La caméra filme superbement l’effervescence des fêtes, aussi bien en extérieur, sur le fameux terrain de La Chapelle, qu’en intérieur, notamment à la Grange aux Belles et au Globo chez Roger Boîte Funk. Elle fait aussi merveille dans la reconstitution des micros ouverts à Radio Nova, tout autant qu’elle restitute la folie douce des radios libres avec l’emblématique Carbone 14 qui nous vaut quelques scènes hilarantes. 

La série immerge le spectateur.
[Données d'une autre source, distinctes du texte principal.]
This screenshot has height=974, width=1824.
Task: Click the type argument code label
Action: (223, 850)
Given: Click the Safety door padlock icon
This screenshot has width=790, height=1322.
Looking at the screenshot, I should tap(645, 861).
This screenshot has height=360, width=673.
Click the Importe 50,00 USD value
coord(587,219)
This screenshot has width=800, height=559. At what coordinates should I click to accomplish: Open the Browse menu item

Elle l’installe en famille sur le canapé de Kool Shen face à l’écran de télé, elle l’emmène en virée, au Trocadéro où les premiers breakdanceurs vont scotcher Kool Shen et JoeyStarr, ou bien en mode graf vandale sur les quais de Seine, et elle passe avec fluidité de la cité de Saint-Denis aux décors parisiens bourgeois du milieu de la mode (pour lequel JoeyStarr fait à la fois coursier et modèle à l’occasion) et de l’appartement du graffeur star Bando, issu d’une famille aisée.

4Parce qu’il n’est pas inutile de rappeler la genèse du mouvement

Alors que le hip-hop français fête ses temps-ci ses quarante ans d’existence, cette série rappellera utilement aux plus jeunes comment et avec quelles valeurs a éclos ce mouvement actuellement dominant où les premiers de cordée ne se retrouvent plus forcément.
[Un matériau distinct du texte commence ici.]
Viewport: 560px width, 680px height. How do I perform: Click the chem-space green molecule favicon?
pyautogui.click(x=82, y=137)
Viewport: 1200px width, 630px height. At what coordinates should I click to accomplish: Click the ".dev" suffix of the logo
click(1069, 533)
La dimension sociale et politique, qui se manifeste dans la série en toile de fond (notamment via les infos télévisées) mais aussi au travers de la volonté de s’en sortir des personnages principaux issus de milieux modestes et de familles cabossées, résonne toujours aussi fortement avec le présent.

Quant à ceux qui ont connu l’époque, ils auront avec ces six épisodes plus que des souvenirs à se mettre sous la dent : une foule de détails oubliés ou ignorés et l’assurance qu’il n’ont pas rêvé.

« Le Monde de Demain », une série en six épisodes de 52 minutes. A voir sur Arte.tv dès le 10 octobre 2022 (et jusqu’au 16 novembre), puis sur la chaîne Arte à partir du 20 octobre et plus tard sur la plateforme Netflix.